Initial commit: Lush vs Bash AI benchmarking framework

Benchmark harness that uses LLM agents to solve shell scripting tasks in both Bash and Lush, then compares correctness and code quality. - CLI with run, run-all, list-tasks, report, and export commands - Agent loop with retry support via Anthropic Claude provider - Test harness executing solutions in sandboxed subprocesses - LLM-driven questionnaire for subjective code quality evaluation - HTML report export with charts (matplotlib) - 8 Category A tasks (write-from-scratch in both languages) - 4 Category B tasks (verify provided Bash, convert to Lush) - Lush language reference for agent context
2026-03-29 17:56:30 +01:00
commit be8d657b24
33 changed files with 3302 additions and 0 deletions
--- a/tasks/category_b/log_parser.toml
+++ b/tasks/category_b/log_parser.toml
@@ -0,0 +1,33 @@
+name = "log_parser"
+category = "b"
+description = """
+Read log lines from stdin. Each line has the format: "LEVEL: message"
+where LEVEL is one of ERROR, WARN, INFO.

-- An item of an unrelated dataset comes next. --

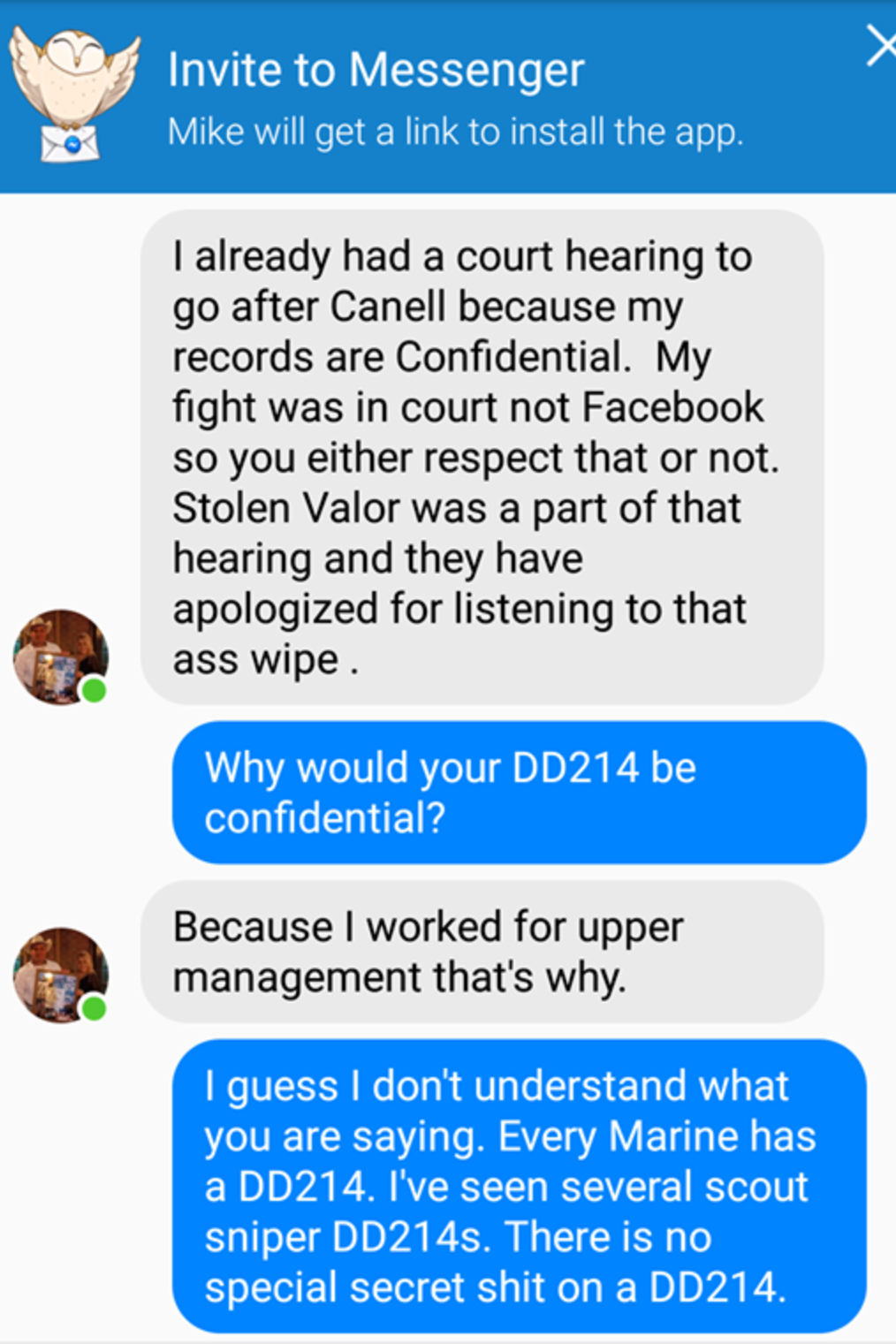Image resolution: width=896 pixels, height=1344 pixels.
Task: Tap 'Every Marine has' text in blue bubble
Action: pyautogui.click(x=657, y=1136)
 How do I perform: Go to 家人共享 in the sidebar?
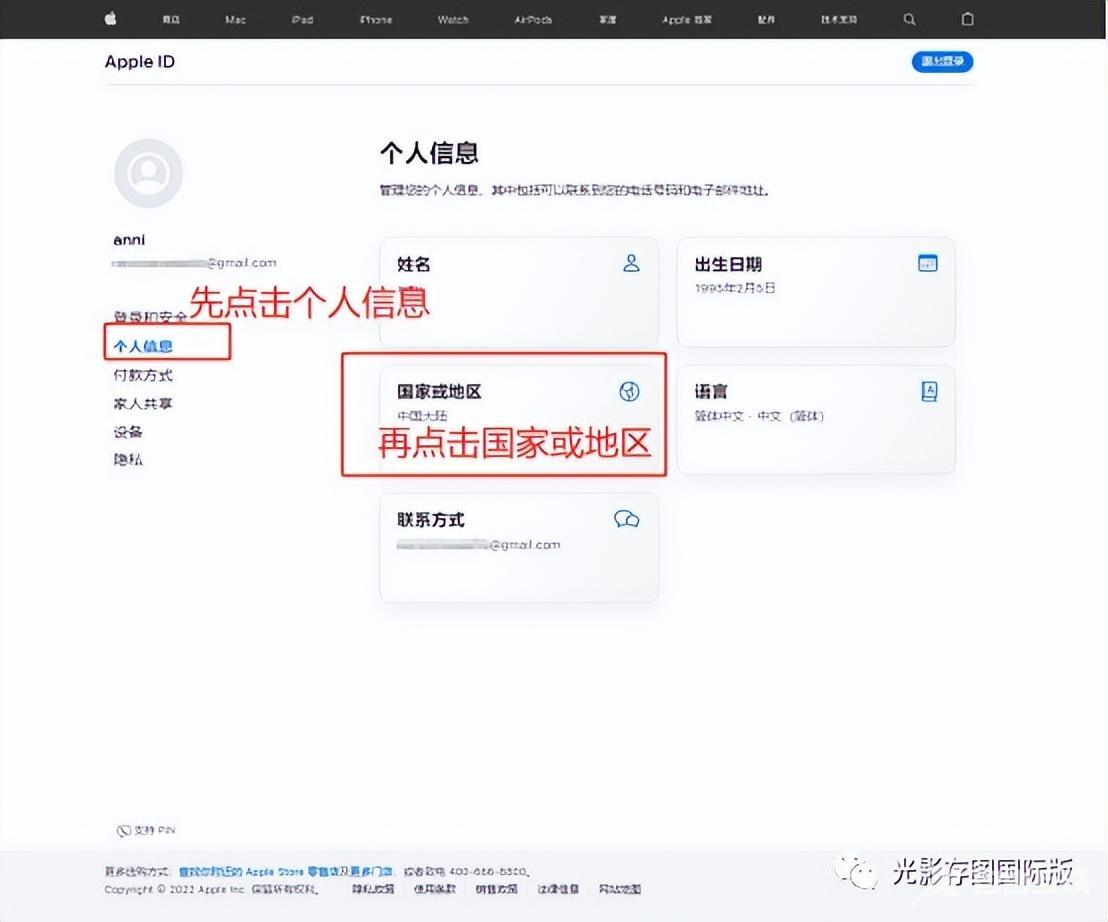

+Count occurrences of each level and print a summary sorted by level name.
+Format: "LEVEL: count"
+"""
+
+bash_source = """
+#!/bin/bash
+while IFS= read -r line || [[ -n "$line" ]]; do
+    echo "${line%%:*}"
+done | sort | uniq -c | while read -r count level; do
+    echo "$level: $count"
+done
+"""
+
+[[test_cases]]
+stdin = """ERROR: disk full
+INFO: started
+WARN: low memory
+ERROR: timeout
+INFO: completed"""
+expected_stdout = """ERROR: 2
+INFO: 2
+WARN: 1"""
+
+[[test_cases]]
+stdin = """INFO: boot
+INFO: ready
+INFO: shutdown"""
+expected_stdout = "INFO: 3"